How do we navigate and justify the borders we erect? How do
we integrate the electronic body with the biological? Whose
game are we playing? The last word goes to KIT: "force
yourself to get over any philosophical crap quickly, and just
play the coolest system ever made."
Art in the Computer
Age by
Rebecca McKechnie
The McGill Daily
Newspaper, January 15,
1995, Canada
The works of KIT, the name of
a British art collective, explore the theory and practice
of "interactive art". Their area of study is assembling
and packaging art, much like a kit.
Their name is intended to classify
them as a "single gendered authorship" which means
they refuse to submit to traditional labelling by gender.
According to the artists, they do not have "one purpose",
rather their mandate is to provide a "visual or physical
kit for the audience to take away", as well as inspiring
the viewer "to construct their own ideas" from the
art. Their last piece was in the form of postcard puzzle pieces.

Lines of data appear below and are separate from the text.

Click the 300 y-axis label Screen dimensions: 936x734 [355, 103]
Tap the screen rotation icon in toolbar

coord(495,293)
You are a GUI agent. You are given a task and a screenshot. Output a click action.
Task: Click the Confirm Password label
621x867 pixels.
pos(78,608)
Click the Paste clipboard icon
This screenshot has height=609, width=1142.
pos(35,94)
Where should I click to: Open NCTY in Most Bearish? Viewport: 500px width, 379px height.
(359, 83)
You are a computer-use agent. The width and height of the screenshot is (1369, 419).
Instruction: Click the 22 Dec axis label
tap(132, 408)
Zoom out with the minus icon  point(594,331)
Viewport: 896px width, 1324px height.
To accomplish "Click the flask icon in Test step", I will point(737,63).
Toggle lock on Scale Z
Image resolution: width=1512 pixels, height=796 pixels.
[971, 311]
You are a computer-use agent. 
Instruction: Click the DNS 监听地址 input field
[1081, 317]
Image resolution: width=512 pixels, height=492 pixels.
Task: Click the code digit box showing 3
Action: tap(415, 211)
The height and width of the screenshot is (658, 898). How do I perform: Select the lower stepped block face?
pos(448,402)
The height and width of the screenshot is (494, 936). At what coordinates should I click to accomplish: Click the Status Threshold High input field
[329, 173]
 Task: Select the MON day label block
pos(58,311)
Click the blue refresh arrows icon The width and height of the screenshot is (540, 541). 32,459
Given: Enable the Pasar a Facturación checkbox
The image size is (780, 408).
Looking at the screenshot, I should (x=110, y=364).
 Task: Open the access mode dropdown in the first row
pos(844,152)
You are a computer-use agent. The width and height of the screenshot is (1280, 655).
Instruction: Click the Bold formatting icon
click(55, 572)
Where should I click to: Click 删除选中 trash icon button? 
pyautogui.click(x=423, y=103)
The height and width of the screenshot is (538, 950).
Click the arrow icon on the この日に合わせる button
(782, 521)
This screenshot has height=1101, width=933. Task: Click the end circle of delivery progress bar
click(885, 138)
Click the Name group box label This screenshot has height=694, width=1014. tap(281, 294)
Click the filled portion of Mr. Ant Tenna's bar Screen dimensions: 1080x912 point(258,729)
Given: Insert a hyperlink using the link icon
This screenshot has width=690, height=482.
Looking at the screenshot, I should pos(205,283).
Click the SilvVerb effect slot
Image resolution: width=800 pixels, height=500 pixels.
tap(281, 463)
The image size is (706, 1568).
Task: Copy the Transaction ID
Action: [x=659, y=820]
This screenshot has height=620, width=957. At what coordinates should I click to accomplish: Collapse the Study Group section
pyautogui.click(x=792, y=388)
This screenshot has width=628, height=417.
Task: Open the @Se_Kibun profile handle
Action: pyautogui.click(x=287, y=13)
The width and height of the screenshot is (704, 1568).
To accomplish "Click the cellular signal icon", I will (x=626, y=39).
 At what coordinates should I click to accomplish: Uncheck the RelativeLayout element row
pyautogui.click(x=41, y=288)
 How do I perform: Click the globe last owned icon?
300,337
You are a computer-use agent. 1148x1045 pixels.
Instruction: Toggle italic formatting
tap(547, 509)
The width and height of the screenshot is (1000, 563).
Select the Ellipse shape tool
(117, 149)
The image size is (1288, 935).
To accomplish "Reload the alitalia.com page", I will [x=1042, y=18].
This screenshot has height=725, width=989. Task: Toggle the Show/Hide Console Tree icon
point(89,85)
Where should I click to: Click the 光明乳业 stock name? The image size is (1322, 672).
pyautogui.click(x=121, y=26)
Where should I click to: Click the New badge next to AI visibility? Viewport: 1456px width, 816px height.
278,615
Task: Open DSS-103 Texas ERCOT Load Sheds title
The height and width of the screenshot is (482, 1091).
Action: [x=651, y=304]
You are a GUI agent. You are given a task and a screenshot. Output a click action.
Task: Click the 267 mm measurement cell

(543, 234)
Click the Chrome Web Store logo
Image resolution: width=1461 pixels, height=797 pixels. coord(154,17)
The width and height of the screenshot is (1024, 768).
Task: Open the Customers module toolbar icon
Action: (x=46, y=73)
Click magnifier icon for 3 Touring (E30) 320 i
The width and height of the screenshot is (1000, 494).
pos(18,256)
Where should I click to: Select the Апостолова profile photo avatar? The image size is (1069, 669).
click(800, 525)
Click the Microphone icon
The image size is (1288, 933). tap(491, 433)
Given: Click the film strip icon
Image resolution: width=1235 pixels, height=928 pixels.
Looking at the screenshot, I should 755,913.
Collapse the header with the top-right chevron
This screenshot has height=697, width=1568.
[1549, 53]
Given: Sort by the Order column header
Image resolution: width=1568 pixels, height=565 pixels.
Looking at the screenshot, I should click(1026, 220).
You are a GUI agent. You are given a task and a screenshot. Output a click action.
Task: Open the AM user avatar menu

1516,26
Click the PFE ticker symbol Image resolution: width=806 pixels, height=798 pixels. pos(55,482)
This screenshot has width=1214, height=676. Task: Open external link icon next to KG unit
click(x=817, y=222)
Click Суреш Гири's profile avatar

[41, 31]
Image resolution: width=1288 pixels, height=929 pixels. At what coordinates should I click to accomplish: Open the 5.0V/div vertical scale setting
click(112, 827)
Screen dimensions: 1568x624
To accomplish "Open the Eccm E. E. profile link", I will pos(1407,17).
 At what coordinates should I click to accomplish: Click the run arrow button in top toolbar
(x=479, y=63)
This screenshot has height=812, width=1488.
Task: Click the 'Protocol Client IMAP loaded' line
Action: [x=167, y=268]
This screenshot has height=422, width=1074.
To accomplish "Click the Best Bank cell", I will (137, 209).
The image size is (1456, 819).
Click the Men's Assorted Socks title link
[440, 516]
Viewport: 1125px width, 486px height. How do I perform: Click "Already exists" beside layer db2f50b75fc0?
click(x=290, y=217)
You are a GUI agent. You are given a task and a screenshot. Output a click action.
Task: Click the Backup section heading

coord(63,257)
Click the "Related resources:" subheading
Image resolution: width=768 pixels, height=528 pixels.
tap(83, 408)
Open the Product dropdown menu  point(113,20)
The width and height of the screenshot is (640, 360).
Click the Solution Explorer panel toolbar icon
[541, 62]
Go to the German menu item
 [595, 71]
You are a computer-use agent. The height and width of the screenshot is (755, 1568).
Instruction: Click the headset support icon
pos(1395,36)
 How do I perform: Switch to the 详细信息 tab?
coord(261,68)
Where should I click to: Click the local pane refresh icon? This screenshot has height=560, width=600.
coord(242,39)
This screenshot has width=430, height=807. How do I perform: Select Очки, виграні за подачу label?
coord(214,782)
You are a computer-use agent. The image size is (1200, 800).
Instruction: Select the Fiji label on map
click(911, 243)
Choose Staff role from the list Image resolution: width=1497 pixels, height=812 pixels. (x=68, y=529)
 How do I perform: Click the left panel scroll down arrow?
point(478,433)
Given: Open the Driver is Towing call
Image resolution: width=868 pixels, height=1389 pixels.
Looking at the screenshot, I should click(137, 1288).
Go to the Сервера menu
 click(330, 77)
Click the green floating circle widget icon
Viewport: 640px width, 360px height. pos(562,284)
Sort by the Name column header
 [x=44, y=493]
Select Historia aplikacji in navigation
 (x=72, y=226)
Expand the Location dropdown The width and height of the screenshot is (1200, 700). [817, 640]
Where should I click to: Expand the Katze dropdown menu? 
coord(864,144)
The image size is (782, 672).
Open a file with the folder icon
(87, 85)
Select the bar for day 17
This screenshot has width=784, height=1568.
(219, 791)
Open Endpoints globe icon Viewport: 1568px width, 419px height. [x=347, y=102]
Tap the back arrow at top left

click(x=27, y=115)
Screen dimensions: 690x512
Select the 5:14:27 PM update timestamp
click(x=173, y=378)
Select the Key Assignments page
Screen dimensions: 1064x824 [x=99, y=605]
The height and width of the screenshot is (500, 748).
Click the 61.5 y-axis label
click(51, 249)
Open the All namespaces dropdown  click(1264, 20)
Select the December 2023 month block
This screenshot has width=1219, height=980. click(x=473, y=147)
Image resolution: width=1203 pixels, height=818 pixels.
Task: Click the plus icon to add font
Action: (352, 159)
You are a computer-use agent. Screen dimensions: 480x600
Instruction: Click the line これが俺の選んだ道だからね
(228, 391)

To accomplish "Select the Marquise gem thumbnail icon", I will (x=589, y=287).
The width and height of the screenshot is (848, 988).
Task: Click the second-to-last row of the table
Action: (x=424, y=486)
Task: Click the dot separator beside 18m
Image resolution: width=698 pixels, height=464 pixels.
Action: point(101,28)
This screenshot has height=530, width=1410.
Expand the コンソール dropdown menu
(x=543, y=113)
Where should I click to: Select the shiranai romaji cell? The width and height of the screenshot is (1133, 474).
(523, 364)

Viewers took pieces home to construct into various forms,
and then mailed them back for the artists to assemble into
the original form.
KIT's current project, titled
Vacancy KIT, differs from their last piece, the hands
on experience is limited to the studio. The set up is rather
large, though the focus of the piece is limited to one computer
screen.
The innovative format allows
the viewer to interact with the computer using any sort of
simulated credit-like-card. The participant then embarks on
a technological voyage involving a cornucopia of images, specifically
related to the human body. The advancement and predominance
of computer systems is a strong theme in Vacancy KIT.
The artist admit to their addiction to video games, the influence
of the film "The Fantastic voyage", as well as the
pervading existence of "transient bodies" adrift
in cyberspace.
The piece utilizes medias
ranging from the stone age to a post-modern futuristic realm.
Be forewarned, however, if you plan to visit Observatoire
4; the exhibit includes one piece only, hence the title.